[Entradas del conjunto de datos]
* * * *

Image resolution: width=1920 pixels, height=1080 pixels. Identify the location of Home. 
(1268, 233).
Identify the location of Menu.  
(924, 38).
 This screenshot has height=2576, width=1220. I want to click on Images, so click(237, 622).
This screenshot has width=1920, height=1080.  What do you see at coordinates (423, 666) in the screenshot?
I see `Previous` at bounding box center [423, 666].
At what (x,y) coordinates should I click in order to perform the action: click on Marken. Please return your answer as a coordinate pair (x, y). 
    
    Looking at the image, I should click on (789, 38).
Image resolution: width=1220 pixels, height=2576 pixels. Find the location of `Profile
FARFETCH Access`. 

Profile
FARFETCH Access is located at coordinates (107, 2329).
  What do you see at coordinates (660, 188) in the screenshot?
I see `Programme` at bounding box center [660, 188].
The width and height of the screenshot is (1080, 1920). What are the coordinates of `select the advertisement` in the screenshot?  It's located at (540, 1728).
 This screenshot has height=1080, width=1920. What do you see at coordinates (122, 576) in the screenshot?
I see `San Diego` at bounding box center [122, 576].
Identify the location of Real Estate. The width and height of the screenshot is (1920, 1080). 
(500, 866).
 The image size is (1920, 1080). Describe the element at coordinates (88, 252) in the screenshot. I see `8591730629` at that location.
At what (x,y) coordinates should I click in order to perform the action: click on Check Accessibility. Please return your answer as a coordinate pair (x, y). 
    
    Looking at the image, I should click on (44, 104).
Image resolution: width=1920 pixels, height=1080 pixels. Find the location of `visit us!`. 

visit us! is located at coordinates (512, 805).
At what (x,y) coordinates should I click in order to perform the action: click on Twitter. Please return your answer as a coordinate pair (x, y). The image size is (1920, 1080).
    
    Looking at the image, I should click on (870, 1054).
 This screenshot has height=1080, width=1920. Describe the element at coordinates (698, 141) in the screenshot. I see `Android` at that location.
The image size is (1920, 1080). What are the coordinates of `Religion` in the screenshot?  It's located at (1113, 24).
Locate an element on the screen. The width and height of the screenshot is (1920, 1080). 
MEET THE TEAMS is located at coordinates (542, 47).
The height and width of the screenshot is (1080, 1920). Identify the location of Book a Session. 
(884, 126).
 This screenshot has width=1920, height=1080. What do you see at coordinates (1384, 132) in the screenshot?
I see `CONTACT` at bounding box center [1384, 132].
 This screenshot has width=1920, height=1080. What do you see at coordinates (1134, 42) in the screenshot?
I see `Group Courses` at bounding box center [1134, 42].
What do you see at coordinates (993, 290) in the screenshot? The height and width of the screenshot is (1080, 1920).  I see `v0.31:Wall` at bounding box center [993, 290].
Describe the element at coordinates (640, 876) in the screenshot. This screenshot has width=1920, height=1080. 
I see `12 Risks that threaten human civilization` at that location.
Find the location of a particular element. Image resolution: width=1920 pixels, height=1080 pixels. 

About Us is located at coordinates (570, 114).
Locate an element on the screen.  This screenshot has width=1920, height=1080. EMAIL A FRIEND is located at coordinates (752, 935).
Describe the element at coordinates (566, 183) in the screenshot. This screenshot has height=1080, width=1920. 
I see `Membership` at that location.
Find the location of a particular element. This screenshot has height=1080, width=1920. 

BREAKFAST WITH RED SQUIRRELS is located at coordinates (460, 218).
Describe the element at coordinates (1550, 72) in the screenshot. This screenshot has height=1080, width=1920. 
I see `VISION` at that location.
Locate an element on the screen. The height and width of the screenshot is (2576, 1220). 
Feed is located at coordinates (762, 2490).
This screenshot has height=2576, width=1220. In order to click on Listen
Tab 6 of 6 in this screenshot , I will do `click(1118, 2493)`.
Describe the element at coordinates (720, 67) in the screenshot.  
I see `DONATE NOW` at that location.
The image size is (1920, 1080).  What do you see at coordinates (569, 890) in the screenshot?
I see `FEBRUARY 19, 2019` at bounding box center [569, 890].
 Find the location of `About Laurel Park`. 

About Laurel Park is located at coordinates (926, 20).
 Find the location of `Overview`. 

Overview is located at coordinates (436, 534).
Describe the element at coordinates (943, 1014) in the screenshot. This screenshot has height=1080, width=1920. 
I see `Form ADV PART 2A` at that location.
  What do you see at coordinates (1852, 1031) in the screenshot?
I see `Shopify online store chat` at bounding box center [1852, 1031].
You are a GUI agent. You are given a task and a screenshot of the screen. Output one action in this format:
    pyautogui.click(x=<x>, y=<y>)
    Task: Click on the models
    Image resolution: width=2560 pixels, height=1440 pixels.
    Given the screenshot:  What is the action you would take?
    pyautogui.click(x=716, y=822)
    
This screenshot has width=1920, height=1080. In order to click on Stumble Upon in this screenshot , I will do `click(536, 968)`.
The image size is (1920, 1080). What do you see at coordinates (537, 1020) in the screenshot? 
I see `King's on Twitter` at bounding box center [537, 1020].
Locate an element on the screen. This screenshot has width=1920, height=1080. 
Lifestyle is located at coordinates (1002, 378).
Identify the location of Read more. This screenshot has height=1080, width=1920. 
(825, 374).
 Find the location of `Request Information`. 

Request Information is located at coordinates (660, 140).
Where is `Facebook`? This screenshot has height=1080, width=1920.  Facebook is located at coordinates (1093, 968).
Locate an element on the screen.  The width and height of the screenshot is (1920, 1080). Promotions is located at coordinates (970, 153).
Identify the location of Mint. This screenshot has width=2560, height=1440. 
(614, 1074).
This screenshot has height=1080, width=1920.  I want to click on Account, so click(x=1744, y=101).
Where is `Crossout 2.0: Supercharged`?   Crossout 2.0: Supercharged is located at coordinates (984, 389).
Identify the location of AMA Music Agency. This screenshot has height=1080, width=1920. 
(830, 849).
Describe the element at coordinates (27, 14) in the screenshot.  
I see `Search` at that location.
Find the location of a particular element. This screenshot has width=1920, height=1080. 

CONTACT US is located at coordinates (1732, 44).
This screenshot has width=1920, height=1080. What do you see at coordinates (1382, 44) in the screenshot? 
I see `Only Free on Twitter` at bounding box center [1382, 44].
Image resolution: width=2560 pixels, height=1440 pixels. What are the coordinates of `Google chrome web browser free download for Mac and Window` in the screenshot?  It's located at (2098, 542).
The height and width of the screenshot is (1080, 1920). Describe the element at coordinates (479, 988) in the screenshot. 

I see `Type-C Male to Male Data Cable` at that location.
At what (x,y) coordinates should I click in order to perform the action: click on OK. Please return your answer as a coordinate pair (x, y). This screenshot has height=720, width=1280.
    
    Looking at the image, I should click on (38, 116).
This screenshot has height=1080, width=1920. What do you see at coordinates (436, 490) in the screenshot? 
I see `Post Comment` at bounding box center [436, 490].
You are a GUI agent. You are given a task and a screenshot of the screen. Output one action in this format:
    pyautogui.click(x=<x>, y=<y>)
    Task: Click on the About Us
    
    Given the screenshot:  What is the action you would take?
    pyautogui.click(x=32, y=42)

* * * *

**POR HACER:**
Renombra "Image resolution" como "Screen resolution" en todos los registros y reprodúcelos de nuevo sin ningún otro cambio.

**RESPUESTA COMPLETA:**
Screen resolution: width=1920 pixels, height=1080 pixels. Identify the location of Home. 
(1268, 233).
Identify the location of Menu.  
(924, 38).
 This screenshot has height=2576, width=1220. I want to click on Images, so click(237, 622).
This screenshot has width=1920, height=1080.  What do you see at coordinates (423, 666) in the screenshot?
I see `Previous` at bounding box center [423, 666].
At what (x,y) coordinates should I click in order to perform the action: click on Marken. Please return your answer as a coordinate pair (x, y). 
    
    Looking at the image, I should click on (789, 38).
Screen resolution: width=1220 pixels, height=2576 pixels. Find the location of `Profile
FARFETCH Access`. 

Profile
FARFETCH Access is located at coordinates (107, 2329).
  What do you see at coordinates (660, 188) in the screenshot?
I see `Programme` at bounding box center [660, 188].
The width and height of the screenshot is (1080, 1920). What are the coordinates of `select the advertisement` in the screenshot?  It's located at (540, 1728).
 This screenshot has height=1080, width=1920. What do you see at coordinates (122, 576) in the screenshot?
I see `San Diego` at bounding box center [122, 576].
Identify the location of Real Estate. The width and height of the screenshot is (1920, 1080). 
(500, 866).
 The image size is (1920, 1080). Describe the element at coordinates (88, 252) in the screenshot. I see `8591730629` at that location.
At what (x,y) coordinates should I click in order to perform the action: click on Check Accessibility. Please return your answer as a coordinate pair (x, y). 
    
    Looking at the image, I should click on (44, 104).
Screen resolution: width=1920 pixels, height=1080 pixels. Find the location of `visit us!`. 

visit us! is located at coordinates (512, 805).
At what (x,y) coordinates should I click in order to perform the action: click on Twitter. Please return your answer as a coordinate pair (x, y). The image size is (1920, 1080).
    
    Looking at the image, I should click on (870, 1054).
 This screenshot has height=1080, width=1920. Describe the element at coordinates (698, 141) in the screenshot. I see `Android` at that location.
The image size is (1920, 1080). What are the coordinates of `Religion` in the screenshot?  It's located at (1113, 24).
Locate an element on the screen. The width and height of the screenshot is (1920, 1080). 
MEET THE TEAMS is located at coordinates (542, 47).
The height and width of the screenshot is (1080, 1920). Identify the location of Book a Session. 
(884, 126).
 This screenshot has width=1920, height=1080. What do you see at coordinates (1384, 132) in the screenshot?
I see `CONTACT` at bounding box center [1384, 132].
 This screenshot has width=1920, height=1080. What do you see at coordinates (1134, 42) in the screenshot?
I see `Group Courses` at bounding box center [1134, 42].
What do you see at coordinates (993, 290) in the screenshot? The height and width of the screenshot is (1080, 1920).  I see `v0.31:Wall` at bounding box center [993, 290].
Describe the element at coordinates (640, 876) in the screenshot. This screenshot has width=1920, height=1080. 
I see `12 Risks that threaten human civilization` at that location.
Find the location of a particular element. Screen resolution: width=1920 pixels, height=1080 pixels. 

About Us is located at coordinates (570, 114).
Locate an element on the screen.  This screenshot has width=1920, height=1080. EMAIL A FRIEND is located at coordinates (752, 935).
Describe the element at coordinates (566, 183) in the screenshot. This screenshot has height=1080, width=1920. 
I see `Membership` at that location.
Find the location of a particular element. This screenshot has height=1080, width=1920. 

BREAKFAST WITH RED SQUIRRELS is located at coordinates (460, 218).
Describe the element at coordinates (1550, 72) in the screenshot. This screenshot has height=1080, width=1920. 
I see `VISION` at that location.
Locate an element on the screen. The height and width of the screenshot is (2576, 1220). 
Feed is located at coordinates (762, 2490).
This screenshot has height=2576, width=1220. In order to click on Listen
Tab 6 of 6 in this screenshot , I will do `click(1118, 2493)`.
Describe the element at coordinates (720, 67) in the screenshot.  
I see `DONATE NOW` at that location.
The image size is (1920, 1080).  What do you see at coordinates (569, 890) in the screenshot?
I see `FEBRUARY 19, 2019` at bounding box center [569, 890].
 Find the location of `About Laurel Park`. 

About Laurel Park is located at coordinates (926, 20).
 Find the location of `Overview`. 

Overview is located at coordinates (436, 534).
Describe the element at coordinates (943, 1014) in the screenshot. This screenshot has height=1080, width=1920. 
I see `Form ADV PART 2A` at that location.
  What do you see at coordinates (1852, 1031) in the screenshot?
I see `Shopify online store chat` at bounding box center [1852, 1031].
You are a GUI agent. You are given a task and a screenshot of the screen. Output one action in this format:
    pyautogui.click(x=<x>, y=<y>)
    Task: Click on the models
    Screen resolution: width=2560 pixels, height=1440 pixels.
    Given the screenshot:  What is the action you would take?
    pyautogui.click(x=716, y=822)
    
This screenshot has width=1920, height=1080. In order to click on Stumble Upon in this screenshot , I will do `click(536, 968)`.
The image size is (1920, 1080). What do you see at coordinates (537, 1020) in the screenshot? 
I see `King's on Twitter` at bounding box center [537, 1020].
Locate an element on the screen. This screenshot has width=1920, height=1080. 
Lifestyle is located at coordinates (1002, 378).
Identify the location of Read more. This screenshot has height=1080, width=1920. 
(825, 374).
 Find the location of `Request Information`. 

Request Information is located at coordinates (660, 140).
Where is `Facebook`? This screenshot has height=1080, width=1920.  Facebook is located at coordinates (1093, 968).
Locate an element on the screen.  The width and height of the screenshot is (1920, 1080). Promotions is located at coordinates (970, 153).
Identify the location of Mint. This screenshot has width=2560, height=1440. 
(614, 1074).
This screenshot has height=1080, width=1920.  I want to click on Account, so click(x=1744, y=101).
Where is `Crossout 2.0: Supercharged`?   Crossout 2.0: Supercharged is located at coordinates (984, 389).
Identify the location of AMA Music Agency. This screenshot has height=1080, width=1920. 
(830, 849).
Describe the element at coordinates (27, 14) in the screenshot.  
I see `Search` at that location.
Find the location of a particular element. This screenshot has width=1920, height=1080. 

CONTACT US is located at coordinates (1732, 44).
This screenshot has width=1920, height=1080. What do you see at coordinates (1382, 44) in the screenshot? 
I see `Only Free on Twitter` at bounding box center [1382, 44].
Screen resolution: width=2560 pixels, height=1440 pixels. What are the coordinates of `Google chrome web browser free download for Mac and Window` in the screenshot?  It's located at (2098, 542).
The height and width of the screenshot is (1080, 1920). Describe the element at coordinates (479, 988) in the screenshot. 

I see `Type-C Male to Male Data Cable` at that location.
At what (x,y) coordinates should I click in order to perform the action: click on OK. Please return your answer as a coordinate pair (x, y). This screenshot has height=720, width=1280.
    
    Looking at the image, I should click on (38, 116).
This screenshot has height=1080, width=1920. What do you see at coordinates (436, 490) in the screenshot? 
I see `Post Comment` at bounding box center [436, 490].
You are a GUI agent. You are given a task and a screenshot of the screen. Output one action in this format:
    pyautogui.click(x=<x>, y=<y>)
    Task: Click on the About Us
    
    Given the screenshot:  What is the action you would take?
    pyautogui.click(x=32, y=42)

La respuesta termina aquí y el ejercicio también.